The observed polymorphic variation was in agreement with previous analyses [9, 13, 58] and comparison to the polymorphic variation found in seven housekeeping genes included in the Chlamydiales MLST scheme highlighted the sequence conservation of the Ct plasmid genes. Although the plasmid genes were highly conserved, much of the diversity appeared to be restricted to one plasmid gene known to be associated with chlamydial virulence. This gene, pgp3, which is associated with increased Ct inflammatory responses [21, 27, 28], was the most polymorphic gene (p-distance = 0.008) and is known to be secreted in the host cell cytosol and its diversity is possibly a result of immune selection [12, 21, 27, 28]. In contrast, pgp4, which functions as a transcriptional regulator of pgp3 and some chromosomally encoded genes, was identified as the most conserved gene. The high sequence conservation of this gene suggests that pgp4 is essential for virulence and infection, although previous studies have demonstrated that pgp4 was dispensable for growth in vitro [25, 59]. Finally, we observed that exchange of alleles between plasmid clusters was very limited. Some alleles were specific to each plasmid cluster, with, in particular, distinct plasmid alleles among LGV isolates. As Ct harbours multiple plasmid copies, these results may be useful to design plasmid assays which can distinguish clinically relevant Ct strain types, for instance to detect the Swedish truncated plasmid variant or to differentiate between LGV/non-LGV isolates. The latter is of clinical importance since LGV infections are more invasive and require extended treatment [9, 12, 60].

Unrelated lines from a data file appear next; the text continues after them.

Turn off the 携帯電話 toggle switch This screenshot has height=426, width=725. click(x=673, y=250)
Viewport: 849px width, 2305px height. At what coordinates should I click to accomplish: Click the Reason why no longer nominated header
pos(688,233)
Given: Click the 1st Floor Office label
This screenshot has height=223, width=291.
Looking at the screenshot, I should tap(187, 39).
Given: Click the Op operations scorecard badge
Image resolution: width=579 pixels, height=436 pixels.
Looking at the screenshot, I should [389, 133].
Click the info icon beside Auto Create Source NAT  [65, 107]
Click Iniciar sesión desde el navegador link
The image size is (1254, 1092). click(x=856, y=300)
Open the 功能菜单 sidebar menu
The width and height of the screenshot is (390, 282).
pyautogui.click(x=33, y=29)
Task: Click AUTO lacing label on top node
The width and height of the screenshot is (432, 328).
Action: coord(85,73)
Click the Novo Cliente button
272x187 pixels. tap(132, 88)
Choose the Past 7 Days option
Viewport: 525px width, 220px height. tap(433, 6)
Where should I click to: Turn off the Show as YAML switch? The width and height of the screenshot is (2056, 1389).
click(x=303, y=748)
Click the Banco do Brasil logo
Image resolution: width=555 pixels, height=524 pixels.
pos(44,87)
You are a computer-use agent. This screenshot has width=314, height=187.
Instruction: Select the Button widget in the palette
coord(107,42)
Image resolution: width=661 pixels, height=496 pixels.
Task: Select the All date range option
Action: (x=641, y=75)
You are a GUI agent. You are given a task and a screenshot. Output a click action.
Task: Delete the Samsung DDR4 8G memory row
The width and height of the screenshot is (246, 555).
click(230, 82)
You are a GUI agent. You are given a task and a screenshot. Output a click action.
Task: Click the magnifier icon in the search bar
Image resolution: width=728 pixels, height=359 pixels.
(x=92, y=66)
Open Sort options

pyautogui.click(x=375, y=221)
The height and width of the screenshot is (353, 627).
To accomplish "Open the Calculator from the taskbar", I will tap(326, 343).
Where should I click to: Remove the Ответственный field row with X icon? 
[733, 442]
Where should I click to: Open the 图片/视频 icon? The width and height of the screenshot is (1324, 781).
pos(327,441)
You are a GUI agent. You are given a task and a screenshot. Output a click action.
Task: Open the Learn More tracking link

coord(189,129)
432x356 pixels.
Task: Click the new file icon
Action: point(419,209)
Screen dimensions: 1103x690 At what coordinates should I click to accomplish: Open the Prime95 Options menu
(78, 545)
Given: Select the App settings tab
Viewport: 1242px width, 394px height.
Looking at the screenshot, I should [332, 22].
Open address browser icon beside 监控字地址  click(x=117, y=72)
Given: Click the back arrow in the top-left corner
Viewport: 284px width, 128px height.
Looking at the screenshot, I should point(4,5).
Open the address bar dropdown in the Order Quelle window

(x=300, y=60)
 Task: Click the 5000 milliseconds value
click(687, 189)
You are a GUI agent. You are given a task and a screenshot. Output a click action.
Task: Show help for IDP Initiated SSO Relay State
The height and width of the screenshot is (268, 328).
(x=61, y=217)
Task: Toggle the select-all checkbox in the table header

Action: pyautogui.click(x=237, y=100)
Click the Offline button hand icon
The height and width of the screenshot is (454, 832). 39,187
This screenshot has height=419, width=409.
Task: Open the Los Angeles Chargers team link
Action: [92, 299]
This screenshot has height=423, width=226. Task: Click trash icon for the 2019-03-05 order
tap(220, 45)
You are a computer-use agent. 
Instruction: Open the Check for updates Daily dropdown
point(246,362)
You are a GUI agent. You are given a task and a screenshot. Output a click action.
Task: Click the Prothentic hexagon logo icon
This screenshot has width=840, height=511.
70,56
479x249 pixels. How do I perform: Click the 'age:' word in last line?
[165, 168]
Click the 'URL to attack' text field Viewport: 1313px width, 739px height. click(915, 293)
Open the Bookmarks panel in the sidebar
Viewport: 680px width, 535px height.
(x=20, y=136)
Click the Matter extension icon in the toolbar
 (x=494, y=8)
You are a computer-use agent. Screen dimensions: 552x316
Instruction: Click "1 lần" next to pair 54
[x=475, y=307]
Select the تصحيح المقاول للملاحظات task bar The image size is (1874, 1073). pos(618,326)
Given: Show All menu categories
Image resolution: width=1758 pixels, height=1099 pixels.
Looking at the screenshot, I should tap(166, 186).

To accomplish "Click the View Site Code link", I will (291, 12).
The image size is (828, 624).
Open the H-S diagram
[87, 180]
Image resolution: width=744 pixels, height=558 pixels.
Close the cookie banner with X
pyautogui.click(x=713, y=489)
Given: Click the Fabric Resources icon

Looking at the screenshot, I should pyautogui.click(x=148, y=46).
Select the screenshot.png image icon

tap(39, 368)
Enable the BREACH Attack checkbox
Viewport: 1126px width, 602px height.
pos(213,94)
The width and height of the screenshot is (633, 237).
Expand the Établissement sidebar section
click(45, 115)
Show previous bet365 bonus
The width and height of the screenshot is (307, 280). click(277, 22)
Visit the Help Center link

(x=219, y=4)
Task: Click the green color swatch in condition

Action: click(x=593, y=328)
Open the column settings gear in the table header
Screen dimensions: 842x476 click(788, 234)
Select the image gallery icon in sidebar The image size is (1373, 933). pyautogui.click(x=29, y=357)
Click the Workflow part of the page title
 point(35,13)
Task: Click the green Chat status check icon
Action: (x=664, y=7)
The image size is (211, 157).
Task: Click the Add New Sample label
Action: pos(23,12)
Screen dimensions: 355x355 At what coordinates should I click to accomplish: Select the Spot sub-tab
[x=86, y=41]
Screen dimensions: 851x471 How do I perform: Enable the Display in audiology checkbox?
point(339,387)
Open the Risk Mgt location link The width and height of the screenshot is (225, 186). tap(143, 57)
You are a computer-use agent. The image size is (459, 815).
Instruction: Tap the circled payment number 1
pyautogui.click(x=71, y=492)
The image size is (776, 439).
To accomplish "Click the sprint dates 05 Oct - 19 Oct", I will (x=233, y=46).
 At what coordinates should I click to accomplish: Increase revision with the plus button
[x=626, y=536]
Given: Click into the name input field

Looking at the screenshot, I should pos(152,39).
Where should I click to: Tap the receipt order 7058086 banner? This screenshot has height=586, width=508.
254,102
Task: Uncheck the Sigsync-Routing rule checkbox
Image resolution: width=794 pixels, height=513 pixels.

A limitation of our study was that it used previously sequenced and stored isolates, for which limited epidemiological or geographical data were available. Since these isolates were originally selected for different objectives, the data available could not be extrapolated to all included isolates. Previous molecular epidemiological studies on Ct using MLST showed no association between Ct strain types and symptoms, anatomical locations, gender or geographical location. Most strain types were also globally distributed with similar ompA genovar distributions [10, 61,62,63]. These studies therefore suggest that the population structure of Ct is comparable among different human populations and that the effect of selection bias would be minimal. However, MLST is limited by the fact that only a small (but polymorphic) fragment of the genome is used for typing, so samples, that are indistinguishable by MLST type, may still contain (considerable) genomic diversity in the rest of the genome. Future studies should therefore include a well-defined population with known epidemiological and clinical data to gain a better understanding of Ct epidemiology in relation to the population structure while also analysing the whol genome in association with MLST.

In conclusion, a strong association between Ct core genome and plasmid types was observed, consistent with co-evolution of Ct plasmids and their chromosome. Moreover, we suggest that, although rare, plasmid exchange may occur between isolates. Finally, we showed that exchange of alleles between plasmid clusters was limited. Future research should apply the gene-by-gene approach to a well-defined population with known epidemiological and clinical data, as this will enhance our understanding of chlamydial transmission and disease.